Braasch is quite confident in the decision she made to call the police on a sleeping Black woman. In fact, she felt like a victim in the scenario and its aftermath. When police arrived and Siyonbola began to film, Braasch demanded that she stop claiming she had no right to record her. Additionally, earlier this year Braasch created a Youtube Channel to explain her side of the story. The caption for her introductory video reads, “Introductory Video for my YouTube Channel about what happened at Yale during the Napping While Black / Living While Black incident when I was falsely accused of racism and my idiosyncratic life story and my philosophical and legal and political views, etc.”. In the video she begins, “I cannot believe that this is happening. I still sometimes literally go into shock”. The next video she posted in relation to the incident states, I (Sarah Braasch) was falsely accused of racism. Thank you for your support as I rebuild my life. Please donate to my legal fund here [she inserts a link to her paypal]”. She considers herself entirely innocent as she admits she will monetize her videos to seek justice and “repair her life”. There are over 20 short videos recorded by Braasch, all of which are scripted accounts and commentaries on what happened that day and her experience afterwards. She states that she has a mental disorder, PTSD, and suffers from witnessing traumatic familial experiences. While she admits she is troubled, she takes absolutely no responsibility for what happened on either occasion and never considers the effects the police encounters may have on the two Black people involved.

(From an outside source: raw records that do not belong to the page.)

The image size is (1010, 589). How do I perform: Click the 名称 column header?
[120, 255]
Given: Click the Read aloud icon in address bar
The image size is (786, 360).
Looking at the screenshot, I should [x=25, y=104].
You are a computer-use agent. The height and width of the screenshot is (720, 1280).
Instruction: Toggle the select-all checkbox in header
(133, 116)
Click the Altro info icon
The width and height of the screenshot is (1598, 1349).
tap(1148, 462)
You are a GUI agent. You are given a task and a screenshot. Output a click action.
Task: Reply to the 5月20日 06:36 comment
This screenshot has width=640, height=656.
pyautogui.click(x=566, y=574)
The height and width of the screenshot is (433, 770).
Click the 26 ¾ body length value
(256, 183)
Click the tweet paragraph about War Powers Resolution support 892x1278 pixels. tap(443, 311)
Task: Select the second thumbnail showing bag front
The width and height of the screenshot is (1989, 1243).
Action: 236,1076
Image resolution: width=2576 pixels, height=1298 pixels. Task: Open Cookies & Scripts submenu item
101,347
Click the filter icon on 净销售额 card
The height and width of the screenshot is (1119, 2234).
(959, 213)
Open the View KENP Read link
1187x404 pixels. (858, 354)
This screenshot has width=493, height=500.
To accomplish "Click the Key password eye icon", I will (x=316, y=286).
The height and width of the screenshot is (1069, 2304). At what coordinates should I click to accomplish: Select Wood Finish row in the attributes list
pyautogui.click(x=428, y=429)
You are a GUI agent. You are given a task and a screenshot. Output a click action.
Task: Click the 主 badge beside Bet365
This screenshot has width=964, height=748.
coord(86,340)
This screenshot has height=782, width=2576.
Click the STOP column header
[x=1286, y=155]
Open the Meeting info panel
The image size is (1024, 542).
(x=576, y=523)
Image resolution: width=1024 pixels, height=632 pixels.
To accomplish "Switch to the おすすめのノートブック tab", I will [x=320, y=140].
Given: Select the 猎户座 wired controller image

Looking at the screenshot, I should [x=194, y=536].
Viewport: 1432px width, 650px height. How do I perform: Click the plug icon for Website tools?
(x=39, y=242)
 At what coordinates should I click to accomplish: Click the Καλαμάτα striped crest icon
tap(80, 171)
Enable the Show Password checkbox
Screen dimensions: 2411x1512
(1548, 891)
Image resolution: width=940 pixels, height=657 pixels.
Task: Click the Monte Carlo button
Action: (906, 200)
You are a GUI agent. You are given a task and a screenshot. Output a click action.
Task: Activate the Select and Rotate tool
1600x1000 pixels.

As a white woman, Braasch’s race trumps every other component of her identity and allowed her to feel comfortable in her decision to put the lives of Black people at risk. This greatly reminds me of the idealization of white womanhood that bell hooks refers to in Ain’t I A Woman. hooks references the era of slavery to explain the assumption of innocence that white women have been awarded. Black women were made to be sexual deviants which justified the sexual abuse they experienced at the hands of white slave owners. White women on the other hand were protected by the cloak of innate purity given by their white male counterparts. Though different contexts, these stigmas still exist. In relation to white women, Black women are still considered to be deviant and violent in nature. This has fueled the pattern of harassment by white women on Black people. Of all of the ridiculous scenarios I have recently witnessed where police were called on Black people simply living and minding their business, the call has been made by white women. There is a sense of privilege that they hold that allows them to assume their “safety” is more important than the peace of Black men and women.


Call to Action

The first action to address this issue requires us to stop spreading the idea that achievement in any capacity will keep individuals from experiencing racism. No amount of success can guarantee this. Yales’s response specifically was typical of any official university response to racially charged incidents. The university as well as its President, Peter Salovey, sent individual emails to the school highlighting “Yale’s commitment to equity and inclusion on campus”. The Dean of Graduate Studies sent a similar email stating, “Incidents like that of last night remind us of the continued work needed to make Yale a truly inclusive place”. But Siyonbola was not impressed. She stated that Yale needs to make more decisive actions to ensure incidents like the one she was involved in do not continue. According to Yale Daily News, “Yale announced new resources to address discrimination and harassment concerns in October 2017, which included dean’s designees in the graduate and professional schools ‘to whom students may express their concerns about any form of discrimination and harassment,’” and an app that allows students to anonymously report these issues.